======== TESTO FORNITO

Ciao “Orla”, vecchio cuore nerazzurro

Miglior attore non protagonista. Così si potrebbe riassumere il ruolo avuto da Paolo Orlandoni negli anni nerazzurri.

Cresciuto calcisticamente nel settore giovanile interista, dopo 15 anni di onorata carriera, è ritornato alla casa madre nell’estate del 2005, alla vigilia del lustro dorato che ha visto l’Inter vincere 5 scudetti, 3 coppe Italia, 4 Supercoppe italiane, 1 Champions League e 1 Mondiale per club.

Solo sei presenze in sette anni, ma una presenza, spirituale e carismatica, riconosciuta da tutti i suoi compagni all’interno dello spogliatoio.

L’highlight della sua parentesi nerazzurra è senza dubbio quello vissuto nel maggio 2009: Inter-Siena, festa scudetto, al trentaduesimo del secondo tempo la “Nord” chiama Orlandoni, Mourinho non se lo fa ripetere due volte: dentro “Orla” per Julio Cesar tra il tripudio generale.

La sua maglia numero 21 è stata molto chiacchierata in questi giorni, con le voci di Lavezzi all’Inter che hanno spinto i re del tarocco ad assegnare preventivamente al Pocho la maglia di “Heidi”, nickname risalente ai tempi di Reggio e legato alle sue origini bolzanine; divertente l’uscita di mister Stramaccioni sul tema: “Occhio che siamo a rischio denuncia”. Ennesimo attestato della professionalità e dell’importanza di Orlandoni all’interno della famiglia nerazzurra.

================
======== DATI ESTRATTI

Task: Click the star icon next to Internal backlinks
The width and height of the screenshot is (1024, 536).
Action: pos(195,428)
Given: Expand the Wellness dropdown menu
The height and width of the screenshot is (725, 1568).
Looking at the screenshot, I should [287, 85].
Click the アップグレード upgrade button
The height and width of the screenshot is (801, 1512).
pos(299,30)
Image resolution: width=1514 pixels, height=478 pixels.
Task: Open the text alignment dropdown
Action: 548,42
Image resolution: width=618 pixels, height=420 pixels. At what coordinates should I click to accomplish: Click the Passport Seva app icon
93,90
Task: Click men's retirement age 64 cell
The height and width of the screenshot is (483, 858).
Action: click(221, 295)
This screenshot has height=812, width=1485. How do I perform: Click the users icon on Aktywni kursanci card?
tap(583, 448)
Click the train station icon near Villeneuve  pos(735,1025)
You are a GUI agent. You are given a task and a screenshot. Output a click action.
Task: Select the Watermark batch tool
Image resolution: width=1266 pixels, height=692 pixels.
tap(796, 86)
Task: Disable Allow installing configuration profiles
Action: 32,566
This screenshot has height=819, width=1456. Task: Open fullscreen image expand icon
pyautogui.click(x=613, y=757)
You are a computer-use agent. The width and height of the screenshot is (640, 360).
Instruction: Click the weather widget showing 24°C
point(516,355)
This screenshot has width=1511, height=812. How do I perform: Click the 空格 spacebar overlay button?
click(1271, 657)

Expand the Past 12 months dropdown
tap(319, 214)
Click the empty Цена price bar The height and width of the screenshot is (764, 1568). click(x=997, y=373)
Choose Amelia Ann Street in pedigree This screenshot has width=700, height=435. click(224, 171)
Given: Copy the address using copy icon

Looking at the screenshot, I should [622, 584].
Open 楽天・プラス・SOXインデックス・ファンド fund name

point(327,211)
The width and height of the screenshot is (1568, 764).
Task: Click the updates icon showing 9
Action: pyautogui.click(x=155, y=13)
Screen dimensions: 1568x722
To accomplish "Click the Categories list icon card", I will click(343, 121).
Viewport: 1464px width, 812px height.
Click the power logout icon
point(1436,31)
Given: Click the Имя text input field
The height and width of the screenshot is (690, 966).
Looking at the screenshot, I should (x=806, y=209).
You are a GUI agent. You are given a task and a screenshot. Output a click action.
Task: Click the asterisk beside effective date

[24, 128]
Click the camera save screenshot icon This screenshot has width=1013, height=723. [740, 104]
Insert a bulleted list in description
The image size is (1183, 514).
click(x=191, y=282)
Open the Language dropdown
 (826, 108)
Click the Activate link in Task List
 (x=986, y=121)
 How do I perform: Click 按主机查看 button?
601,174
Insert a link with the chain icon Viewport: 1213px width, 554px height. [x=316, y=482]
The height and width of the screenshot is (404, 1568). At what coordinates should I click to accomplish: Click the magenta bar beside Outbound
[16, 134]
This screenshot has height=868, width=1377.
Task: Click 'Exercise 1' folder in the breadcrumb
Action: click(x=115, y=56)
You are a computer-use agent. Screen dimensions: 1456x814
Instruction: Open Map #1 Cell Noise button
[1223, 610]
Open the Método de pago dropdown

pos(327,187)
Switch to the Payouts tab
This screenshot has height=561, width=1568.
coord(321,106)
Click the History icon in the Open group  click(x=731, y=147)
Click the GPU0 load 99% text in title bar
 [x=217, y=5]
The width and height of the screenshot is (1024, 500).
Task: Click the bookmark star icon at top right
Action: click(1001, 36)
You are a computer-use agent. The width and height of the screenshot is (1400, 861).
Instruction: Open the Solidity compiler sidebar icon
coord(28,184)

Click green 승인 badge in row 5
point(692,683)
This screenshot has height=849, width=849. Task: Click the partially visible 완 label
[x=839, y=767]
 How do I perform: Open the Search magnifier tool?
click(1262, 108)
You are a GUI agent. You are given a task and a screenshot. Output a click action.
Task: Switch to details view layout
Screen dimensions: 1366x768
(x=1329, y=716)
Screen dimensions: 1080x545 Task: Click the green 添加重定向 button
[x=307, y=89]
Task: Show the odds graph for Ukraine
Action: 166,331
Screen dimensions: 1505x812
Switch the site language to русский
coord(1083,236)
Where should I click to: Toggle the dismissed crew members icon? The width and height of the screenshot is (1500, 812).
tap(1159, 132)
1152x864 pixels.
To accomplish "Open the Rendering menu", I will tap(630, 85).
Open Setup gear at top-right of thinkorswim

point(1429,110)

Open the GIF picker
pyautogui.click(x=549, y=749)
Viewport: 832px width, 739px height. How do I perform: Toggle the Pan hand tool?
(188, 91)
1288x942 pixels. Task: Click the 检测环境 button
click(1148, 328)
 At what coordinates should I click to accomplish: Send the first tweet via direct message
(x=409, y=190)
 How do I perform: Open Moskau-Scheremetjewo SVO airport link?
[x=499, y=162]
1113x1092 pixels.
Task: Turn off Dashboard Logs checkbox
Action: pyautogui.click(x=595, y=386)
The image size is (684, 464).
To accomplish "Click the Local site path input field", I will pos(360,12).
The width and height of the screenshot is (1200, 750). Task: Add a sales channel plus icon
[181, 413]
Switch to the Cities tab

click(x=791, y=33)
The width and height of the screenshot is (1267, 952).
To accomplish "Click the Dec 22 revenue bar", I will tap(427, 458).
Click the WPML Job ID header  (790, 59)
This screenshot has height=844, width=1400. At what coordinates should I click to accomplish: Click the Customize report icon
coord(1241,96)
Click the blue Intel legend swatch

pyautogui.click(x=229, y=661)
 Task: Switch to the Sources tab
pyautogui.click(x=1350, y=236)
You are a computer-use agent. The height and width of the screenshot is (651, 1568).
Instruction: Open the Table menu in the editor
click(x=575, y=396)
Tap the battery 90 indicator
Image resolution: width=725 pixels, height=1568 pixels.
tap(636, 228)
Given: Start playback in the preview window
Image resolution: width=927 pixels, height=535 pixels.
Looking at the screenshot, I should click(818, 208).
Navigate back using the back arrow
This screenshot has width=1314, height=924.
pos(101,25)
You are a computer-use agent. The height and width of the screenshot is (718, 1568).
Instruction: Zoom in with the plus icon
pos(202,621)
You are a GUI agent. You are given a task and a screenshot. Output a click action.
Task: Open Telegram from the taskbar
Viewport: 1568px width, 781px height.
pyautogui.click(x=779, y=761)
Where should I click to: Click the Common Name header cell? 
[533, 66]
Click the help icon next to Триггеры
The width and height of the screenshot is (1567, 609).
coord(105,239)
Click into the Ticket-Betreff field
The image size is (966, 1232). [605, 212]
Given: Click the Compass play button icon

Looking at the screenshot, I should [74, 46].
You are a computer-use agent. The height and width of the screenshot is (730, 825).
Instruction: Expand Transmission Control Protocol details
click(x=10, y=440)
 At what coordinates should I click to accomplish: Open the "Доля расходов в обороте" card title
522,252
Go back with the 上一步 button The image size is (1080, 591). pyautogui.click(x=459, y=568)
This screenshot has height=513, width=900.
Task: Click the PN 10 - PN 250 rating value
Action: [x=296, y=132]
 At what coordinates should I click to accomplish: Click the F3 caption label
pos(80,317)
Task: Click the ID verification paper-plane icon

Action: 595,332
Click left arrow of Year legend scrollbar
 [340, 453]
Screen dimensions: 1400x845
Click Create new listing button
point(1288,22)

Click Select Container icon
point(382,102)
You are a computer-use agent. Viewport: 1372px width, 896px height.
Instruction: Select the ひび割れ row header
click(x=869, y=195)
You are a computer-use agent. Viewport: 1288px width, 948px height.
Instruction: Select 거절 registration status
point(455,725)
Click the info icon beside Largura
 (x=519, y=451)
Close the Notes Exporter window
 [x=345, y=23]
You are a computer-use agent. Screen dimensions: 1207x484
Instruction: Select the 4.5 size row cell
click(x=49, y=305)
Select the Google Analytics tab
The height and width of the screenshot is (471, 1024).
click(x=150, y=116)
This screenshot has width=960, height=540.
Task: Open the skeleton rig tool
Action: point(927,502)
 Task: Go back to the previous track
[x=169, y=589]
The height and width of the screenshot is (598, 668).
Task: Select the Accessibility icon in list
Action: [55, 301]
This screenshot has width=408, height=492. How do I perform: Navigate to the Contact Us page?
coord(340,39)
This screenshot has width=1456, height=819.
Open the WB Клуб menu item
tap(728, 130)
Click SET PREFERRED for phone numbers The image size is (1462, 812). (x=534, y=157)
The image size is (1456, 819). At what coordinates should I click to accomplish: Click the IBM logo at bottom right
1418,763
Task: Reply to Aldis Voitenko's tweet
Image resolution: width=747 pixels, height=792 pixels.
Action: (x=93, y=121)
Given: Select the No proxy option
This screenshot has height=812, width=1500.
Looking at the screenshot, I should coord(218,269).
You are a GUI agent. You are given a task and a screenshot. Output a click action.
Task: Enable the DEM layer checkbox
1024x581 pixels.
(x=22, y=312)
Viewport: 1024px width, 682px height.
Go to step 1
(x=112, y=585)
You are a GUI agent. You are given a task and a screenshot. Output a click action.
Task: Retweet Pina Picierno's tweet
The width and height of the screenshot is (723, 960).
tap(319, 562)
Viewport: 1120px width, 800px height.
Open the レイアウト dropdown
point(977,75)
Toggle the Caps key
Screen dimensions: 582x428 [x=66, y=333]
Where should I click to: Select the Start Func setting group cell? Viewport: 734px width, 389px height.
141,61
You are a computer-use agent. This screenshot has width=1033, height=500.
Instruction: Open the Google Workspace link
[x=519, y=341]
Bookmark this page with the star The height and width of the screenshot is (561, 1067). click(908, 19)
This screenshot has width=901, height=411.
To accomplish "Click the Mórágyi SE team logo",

================

> [ISTRUZIONI]:
[a] Trascrivi dal testo su Orlandoni il tratto che va da "Solo sei presenze" fino a "il tripudio generale.".
[b] Traduci in inglese questa frase del testo su Orlandoni: "Solo sei presenze in sette anni, ma una presenza, spirituale e carismatica, riconosciuta da tutti i suoi compagni all’interno dello spogliatoio."

> [RISPOSTE AI COMPITI]:
[a]
Solo sei presenze in sette anni, ma una presenza, spirituale e carismatica, riconosciuta da tutti i suoi compagni all’interno dello spogliatoio.

L’highlight della sua parentesi nerazzurra è senza dubbio quello vissuto nel maggio 2009: Inter-Siena, festa scudetto, al trentaduesimo del secondo tempo la “Nord” chiama Orlandoni, Mourinho non se lo fa ripetere due volte: dentro “Orla” per Julio Cesar tra il tripudio generale.

[b] Only six appearances in seven years, but a presence, spiritual and charismatic, recognized by all his teammates inside the locker room.